Copy the lines below word for word, beginning with the line containing "will (755, 277)." and continuing through the line containing "point(426,117)".

-- Begin SUPPLIED DATA --

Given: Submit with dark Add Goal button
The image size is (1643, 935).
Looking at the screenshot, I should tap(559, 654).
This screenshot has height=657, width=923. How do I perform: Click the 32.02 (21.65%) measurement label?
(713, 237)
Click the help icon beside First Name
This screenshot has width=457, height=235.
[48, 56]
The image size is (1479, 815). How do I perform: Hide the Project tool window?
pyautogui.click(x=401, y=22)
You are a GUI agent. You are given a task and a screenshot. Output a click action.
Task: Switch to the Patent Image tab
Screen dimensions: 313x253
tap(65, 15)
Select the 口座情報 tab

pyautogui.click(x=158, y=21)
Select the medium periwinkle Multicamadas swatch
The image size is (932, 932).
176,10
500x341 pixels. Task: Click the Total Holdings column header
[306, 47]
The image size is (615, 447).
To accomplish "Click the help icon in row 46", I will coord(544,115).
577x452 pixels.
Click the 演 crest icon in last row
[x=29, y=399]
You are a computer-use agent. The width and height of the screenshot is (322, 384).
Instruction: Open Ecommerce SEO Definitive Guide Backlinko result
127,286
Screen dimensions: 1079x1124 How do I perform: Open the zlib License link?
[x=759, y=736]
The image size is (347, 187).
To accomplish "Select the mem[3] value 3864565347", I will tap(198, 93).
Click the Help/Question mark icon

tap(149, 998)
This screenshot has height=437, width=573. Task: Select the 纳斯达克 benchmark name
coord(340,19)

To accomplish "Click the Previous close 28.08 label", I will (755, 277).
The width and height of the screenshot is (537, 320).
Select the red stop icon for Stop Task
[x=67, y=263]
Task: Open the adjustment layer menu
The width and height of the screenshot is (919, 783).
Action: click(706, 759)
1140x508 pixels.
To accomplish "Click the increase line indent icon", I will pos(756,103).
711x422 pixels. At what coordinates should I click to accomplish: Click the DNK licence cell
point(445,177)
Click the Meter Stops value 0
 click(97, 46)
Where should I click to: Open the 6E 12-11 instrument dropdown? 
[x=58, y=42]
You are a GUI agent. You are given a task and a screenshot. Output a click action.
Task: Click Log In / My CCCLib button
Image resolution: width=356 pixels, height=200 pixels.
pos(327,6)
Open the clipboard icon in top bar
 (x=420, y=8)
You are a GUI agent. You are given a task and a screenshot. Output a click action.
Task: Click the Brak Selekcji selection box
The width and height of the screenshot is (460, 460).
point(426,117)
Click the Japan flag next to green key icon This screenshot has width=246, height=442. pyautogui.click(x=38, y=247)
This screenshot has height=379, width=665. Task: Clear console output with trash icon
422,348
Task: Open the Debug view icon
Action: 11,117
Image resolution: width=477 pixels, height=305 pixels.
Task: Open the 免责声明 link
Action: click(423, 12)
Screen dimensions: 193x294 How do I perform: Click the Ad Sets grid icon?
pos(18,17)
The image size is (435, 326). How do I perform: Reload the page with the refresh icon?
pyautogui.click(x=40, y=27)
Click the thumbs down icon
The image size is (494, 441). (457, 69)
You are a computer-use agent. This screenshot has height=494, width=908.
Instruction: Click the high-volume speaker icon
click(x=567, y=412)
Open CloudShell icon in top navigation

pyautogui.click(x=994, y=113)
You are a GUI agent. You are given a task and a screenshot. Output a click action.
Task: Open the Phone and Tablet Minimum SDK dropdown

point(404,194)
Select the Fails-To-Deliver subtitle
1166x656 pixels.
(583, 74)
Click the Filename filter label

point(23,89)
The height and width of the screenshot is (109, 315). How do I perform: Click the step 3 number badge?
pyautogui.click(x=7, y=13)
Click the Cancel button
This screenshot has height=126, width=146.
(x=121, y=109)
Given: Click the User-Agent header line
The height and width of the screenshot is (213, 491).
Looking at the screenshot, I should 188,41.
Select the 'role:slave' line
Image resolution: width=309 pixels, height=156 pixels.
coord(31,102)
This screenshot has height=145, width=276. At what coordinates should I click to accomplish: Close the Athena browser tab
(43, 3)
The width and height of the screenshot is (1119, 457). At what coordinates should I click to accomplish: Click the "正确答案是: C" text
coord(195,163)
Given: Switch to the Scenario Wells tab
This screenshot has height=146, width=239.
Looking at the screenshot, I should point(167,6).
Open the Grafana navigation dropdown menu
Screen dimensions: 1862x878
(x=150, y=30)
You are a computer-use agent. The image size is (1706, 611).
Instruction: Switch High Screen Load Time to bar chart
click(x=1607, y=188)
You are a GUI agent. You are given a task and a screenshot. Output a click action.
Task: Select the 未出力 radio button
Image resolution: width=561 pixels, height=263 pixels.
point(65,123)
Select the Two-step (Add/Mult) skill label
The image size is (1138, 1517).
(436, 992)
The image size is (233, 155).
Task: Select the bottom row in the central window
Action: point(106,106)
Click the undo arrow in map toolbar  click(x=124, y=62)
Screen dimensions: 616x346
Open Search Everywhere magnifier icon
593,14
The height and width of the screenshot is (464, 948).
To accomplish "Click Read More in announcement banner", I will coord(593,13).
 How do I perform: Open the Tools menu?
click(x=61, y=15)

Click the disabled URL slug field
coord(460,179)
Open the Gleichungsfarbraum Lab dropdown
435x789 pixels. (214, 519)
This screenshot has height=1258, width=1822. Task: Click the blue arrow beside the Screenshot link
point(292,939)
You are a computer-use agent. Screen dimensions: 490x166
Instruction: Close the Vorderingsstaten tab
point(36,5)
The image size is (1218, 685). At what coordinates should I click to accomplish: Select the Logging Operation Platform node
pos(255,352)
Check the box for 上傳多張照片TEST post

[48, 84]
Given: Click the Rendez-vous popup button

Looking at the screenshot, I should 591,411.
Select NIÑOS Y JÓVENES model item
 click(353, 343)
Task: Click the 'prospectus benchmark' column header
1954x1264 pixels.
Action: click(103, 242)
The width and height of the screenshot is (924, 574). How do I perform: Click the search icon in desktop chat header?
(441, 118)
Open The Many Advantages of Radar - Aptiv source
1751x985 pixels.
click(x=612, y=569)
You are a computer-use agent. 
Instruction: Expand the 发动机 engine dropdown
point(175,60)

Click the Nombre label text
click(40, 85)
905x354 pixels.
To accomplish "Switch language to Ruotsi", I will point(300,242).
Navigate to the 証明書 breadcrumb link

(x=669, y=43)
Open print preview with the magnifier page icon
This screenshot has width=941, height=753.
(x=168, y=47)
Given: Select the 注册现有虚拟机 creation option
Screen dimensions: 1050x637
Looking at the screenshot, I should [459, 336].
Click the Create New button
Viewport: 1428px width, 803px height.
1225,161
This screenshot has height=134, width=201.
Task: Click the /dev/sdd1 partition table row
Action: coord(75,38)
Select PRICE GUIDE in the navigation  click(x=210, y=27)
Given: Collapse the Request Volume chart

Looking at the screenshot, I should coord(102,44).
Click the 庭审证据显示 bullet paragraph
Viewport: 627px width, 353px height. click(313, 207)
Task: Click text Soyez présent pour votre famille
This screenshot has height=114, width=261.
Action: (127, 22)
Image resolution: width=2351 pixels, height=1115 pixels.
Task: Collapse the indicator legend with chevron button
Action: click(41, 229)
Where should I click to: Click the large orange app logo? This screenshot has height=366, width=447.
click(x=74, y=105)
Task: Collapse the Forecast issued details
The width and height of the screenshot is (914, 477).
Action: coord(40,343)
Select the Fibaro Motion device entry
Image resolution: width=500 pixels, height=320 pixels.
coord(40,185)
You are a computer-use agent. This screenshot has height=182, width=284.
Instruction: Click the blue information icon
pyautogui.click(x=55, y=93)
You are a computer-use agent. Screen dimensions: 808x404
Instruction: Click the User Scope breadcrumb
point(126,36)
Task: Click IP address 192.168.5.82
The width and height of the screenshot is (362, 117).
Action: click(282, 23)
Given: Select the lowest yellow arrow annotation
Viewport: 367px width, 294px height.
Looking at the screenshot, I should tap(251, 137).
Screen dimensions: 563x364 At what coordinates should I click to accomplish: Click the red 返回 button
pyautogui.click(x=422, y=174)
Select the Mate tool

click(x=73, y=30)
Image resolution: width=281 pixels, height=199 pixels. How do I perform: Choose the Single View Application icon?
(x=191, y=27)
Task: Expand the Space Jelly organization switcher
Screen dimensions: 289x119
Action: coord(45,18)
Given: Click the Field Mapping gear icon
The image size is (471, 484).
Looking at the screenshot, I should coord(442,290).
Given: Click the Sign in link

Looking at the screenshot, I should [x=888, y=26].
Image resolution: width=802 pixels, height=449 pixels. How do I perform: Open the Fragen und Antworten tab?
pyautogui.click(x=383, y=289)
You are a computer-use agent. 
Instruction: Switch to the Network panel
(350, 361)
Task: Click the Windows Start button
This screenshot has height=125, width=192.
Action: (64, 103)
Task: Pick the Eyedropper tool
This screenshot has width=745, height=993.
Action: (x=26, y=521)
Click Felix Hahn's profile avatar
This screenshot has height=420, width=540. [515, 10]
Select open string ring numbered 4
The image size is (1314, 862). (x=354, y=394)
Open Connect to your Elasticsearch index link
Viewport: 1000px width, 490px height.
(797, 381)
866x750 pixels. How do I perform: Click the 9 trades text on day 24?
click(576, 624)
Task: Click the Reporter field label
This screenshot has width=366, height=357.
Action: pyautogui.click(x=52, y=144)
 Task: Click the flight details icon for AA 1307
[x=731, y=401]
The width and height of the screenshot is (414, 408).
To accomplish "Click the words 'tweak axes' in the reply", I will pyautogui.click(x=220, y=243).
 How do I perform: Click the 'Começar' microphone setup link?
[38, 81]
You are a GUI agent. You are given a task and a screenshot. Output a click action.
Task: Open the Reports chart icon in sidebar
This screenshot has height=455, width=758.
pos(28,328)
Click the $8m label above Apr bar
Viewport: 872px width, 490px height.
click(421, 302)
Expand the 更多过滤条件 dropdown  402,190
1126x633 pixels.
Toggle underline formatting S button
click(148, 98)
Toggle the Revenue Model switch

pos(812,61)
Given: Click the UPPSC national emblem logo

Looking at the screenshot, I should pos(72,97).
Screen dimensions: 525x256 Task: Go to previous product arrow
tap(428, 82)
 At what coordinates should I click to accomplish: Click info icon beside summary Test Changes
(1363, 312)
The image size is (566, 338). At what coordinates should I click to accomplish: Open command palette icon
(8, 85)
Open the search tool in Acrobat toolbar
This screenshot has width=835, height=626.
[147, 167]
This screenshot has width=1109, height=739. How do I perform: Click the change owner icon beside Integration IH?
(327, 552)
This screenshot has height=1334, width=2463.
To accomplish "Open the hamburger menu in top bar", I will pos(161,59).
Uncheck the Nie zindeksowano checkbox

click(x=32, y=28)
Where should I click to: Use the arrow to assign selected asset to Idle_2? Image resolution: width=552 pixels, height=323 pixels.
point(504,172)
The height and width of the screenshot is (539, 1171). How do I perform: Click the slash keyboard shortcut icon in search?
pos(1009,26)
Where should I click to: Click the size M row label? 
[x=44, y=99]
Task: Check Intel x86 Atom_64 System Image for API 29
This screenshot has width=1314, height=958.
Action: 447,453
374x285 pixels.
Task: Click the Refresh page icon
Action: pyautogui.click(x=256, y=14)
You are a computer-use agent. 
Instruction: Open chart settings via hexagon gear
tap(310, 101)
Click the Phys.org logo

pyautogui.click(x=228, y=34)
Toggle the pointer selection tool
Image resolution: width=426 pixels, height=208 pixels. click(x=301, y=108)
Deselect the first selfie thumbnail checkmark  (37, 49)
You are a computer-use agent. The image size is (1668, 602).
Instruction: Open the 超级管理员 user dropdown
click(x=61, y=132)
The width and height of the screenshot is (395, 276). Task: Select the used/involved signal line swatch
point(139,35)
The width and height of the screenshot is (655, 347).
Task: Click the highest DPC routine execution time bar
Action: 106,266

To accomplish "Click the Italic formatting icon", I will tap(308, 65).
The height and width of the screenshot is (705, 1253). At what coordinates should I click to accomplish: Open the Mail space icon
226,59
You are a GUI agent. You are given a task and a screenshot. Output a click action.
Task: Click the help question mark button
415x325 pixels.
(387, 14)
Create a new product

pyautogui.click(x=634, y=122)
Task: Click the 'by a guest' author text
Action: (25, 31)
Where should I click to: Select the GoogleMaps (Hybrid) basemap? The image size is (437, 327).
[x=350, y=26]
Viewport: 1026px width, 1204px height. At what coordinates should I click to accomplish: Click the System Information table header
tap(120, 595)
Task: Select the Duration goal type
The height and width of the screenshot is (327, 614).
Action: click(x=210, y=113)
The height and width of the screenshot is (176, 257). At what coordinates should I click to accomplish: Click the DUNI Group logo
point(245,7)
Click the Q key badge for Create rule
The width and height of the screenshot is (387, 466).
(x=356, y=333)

-- End SUPPLIED DATA --

### COMPLETED TASK
To accomplish "Click the Previous close 28.08 label", I will (755, 277).
The width and height of the screenshot is (537, 320).
Select the red stop icon for Stop Task
[x=67, y=263]
Task: Open the adjustment layer menu
The width and height of the screenshot is (919, 783).
Action: click(706, 759)
1140x508 pixels.
To accomplish "Click the increase line indent icon", I will pos(756,103).
711x422 pixels. At what coordinates should I click to accomplish: Click the DNK licence cell
point(445,177)
Click the Meter Stops value 0
 click(97, 46)
Where should I click to: Open the 6E 12-11 instrument dropdown? 
[x=58, y=42]
You are a GUI agent. You are given a task and a screenshot. Output a click action.
Task: Click Log In / My CCCLib button
Image resolution: width=356 pixels, height=200 pixels.
pos(327,6)
Open the clipboard icon in top bar
 (x=420, y=8)
You are a GUI agent. You are given a task and a screenshot. Output a click action.
Task: Click the Brak Selekcji selection box
The width and height of the screenshot is (460, 460).
point(426,117)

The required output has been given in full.